One down, one to go
SD15 said she no longer wants to come to our house. Fine by me! I cannot believe that H actually agreed. Also fine by me! Now I still have to deal with the serial killer (SS11), but maybe he will be jealous of his sister and follow suit.
My marriage might actually work out if these kids are rarely in the picture. Or at least not at my house making a mess and sitting on their lazy asses doing nothing.
First thing SD does is ask H to rush right over with something she needed in a few hours for an event. He actually told her no! Said she doesn't get the benefits of a relationship if she doesn't want to put in the work of having a relationship with him. She then turned into a complete B and gave attitude. Now she won't respond to his texts. Oh well. Good riddance!
I hope you're right, Sally!
I hope you're right, Sally! But I'm pretty sure this kid has some serious issues which require counseling. And no, he's not in counseling. BM says its ADHD, you know because she's so qualified to diagnose him... She just wants to put him on meds to "fix" the problem, instead of realizing she's a shitty parent that struggles to say no or not buy her kids love. A 40 year old that lives with in parents basement with her 3 kids and kid #3 baby daddy isn't super trustworthy or smart in my book. She has a job that pays fairly well, baby daddy works in construction fairly regularly. They can afford 3 new vehicles and shopping trips every week, but not rent. Yet, after 3 years of living there, her kids still think so highly of her even if they've complained since day 1 about living with their grandparents. I guess for this generation love does buy happiness.
How on earth did you get her
How on earth did you get her to stop coming over? LOL I need tips!
I wish I knew, because I
I wish I knew, because I would've done it a long time ago! I've been disengaged for awhile now. Started out cooking dinners and cleaning up without ever making them help. After the fake vomiting one night after a dinner I made (which was really good), I was done. I quit. I started telling my H to parent more, he was on his own for meals and that included paying for all food they ate in the house. I buy my own and they don't get to touch it. He makes them do chores, rarely and usually after I gripe about it enough. I don't go to their sporting events after so many times of being ignored when I said "good game". No birthday or christmas presents from me, that's all on their dad.

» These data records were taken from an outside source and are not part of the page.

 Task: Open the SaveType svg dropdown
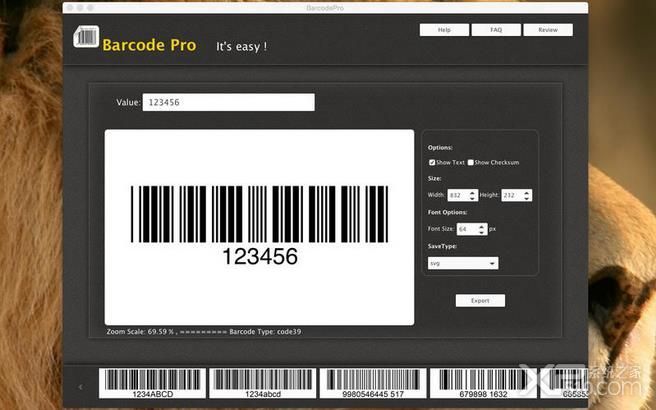coord(463,263)
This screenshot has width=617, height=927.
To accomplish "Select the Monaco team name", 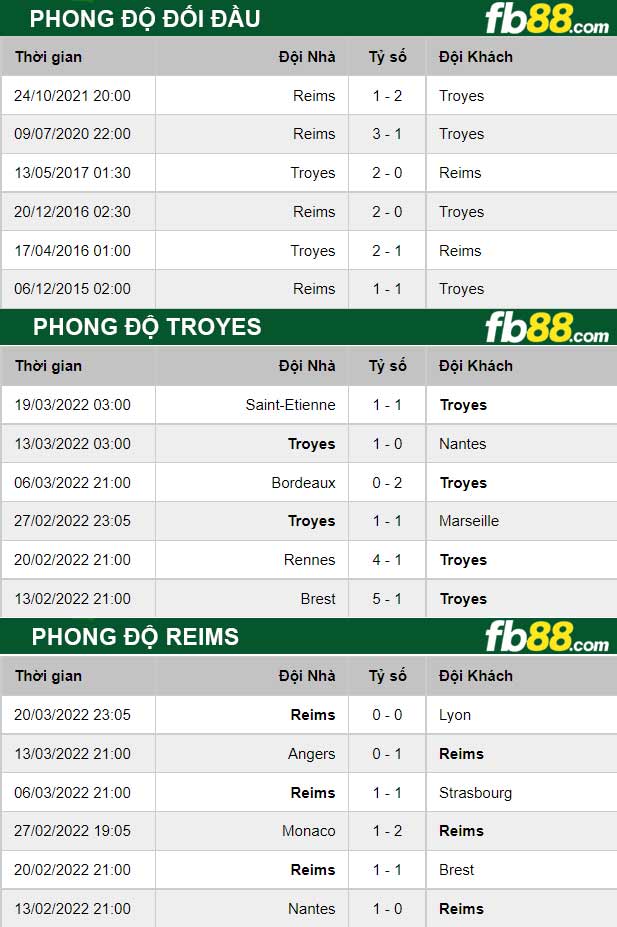I will (309, 831).
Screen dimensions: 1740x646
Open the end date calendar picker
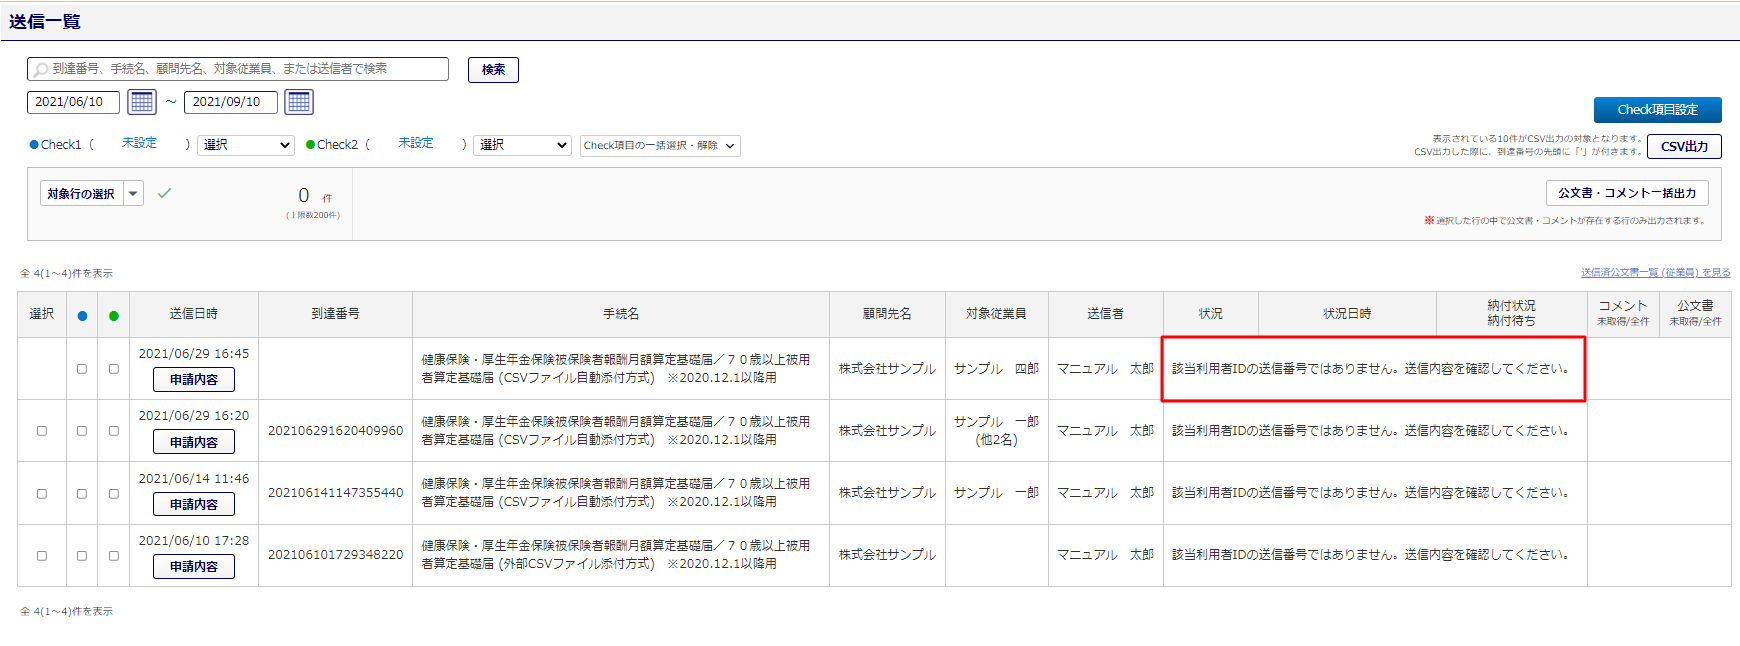pos(299,102)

Oh, and SD15 kept asking for her room to be painted and I told H that I would only help if SD started showing some self-initiated help around the house and kept her room in order for 2 months (which was really only 20 days total). She didn't do it, so her room never got painted.
I'm happy for you. I hope
I'm happy for you. I hope that when my SD becomes a teenager she will decide that she doesn't want to come anymore.
Thank you! I hope it works
Thank you! I hope it works out for you too
Well of course he is still
Well of course he is still her father and still responsible for parenting her. But that doesn't mean he has to come running every time she says she has to have something right now (and especially when it's last minute notice for something planned weeks ago). He hasn't "quit his kids". But she can't just use him for rides and money and not TALK to him otherwise. She will have the necessities in life from him, but the extras will be few and far between now. She's old enough to understand mutual respect and not just using people for what is convenient for her.
If teens don't "work at the relationship with their parents" then what kind of adult will they turn out to be? I'm amazed at how you seem to think raising kids works. She's 3 years away from adulthood, at what point does she start learning how to be an adult? 18? Because that's a bit too late.
After one post, I see that
After one post, I see that you may be correct. Not never would I trust someone that speaks this type of child rearing
Well said, Echo. I agree
Well said, Echo. I agree completely.
All I can think of when I
All I can think of when I read some of these posts is how glad I am that I met DH after SS was grown. SS30 was a horrid POS from an early age.
SS had his first psychiatric hospitalization before he even started school. He's been an alcoholic since age 13. He has a history of violent rages. He spent almost 4 years in juvie.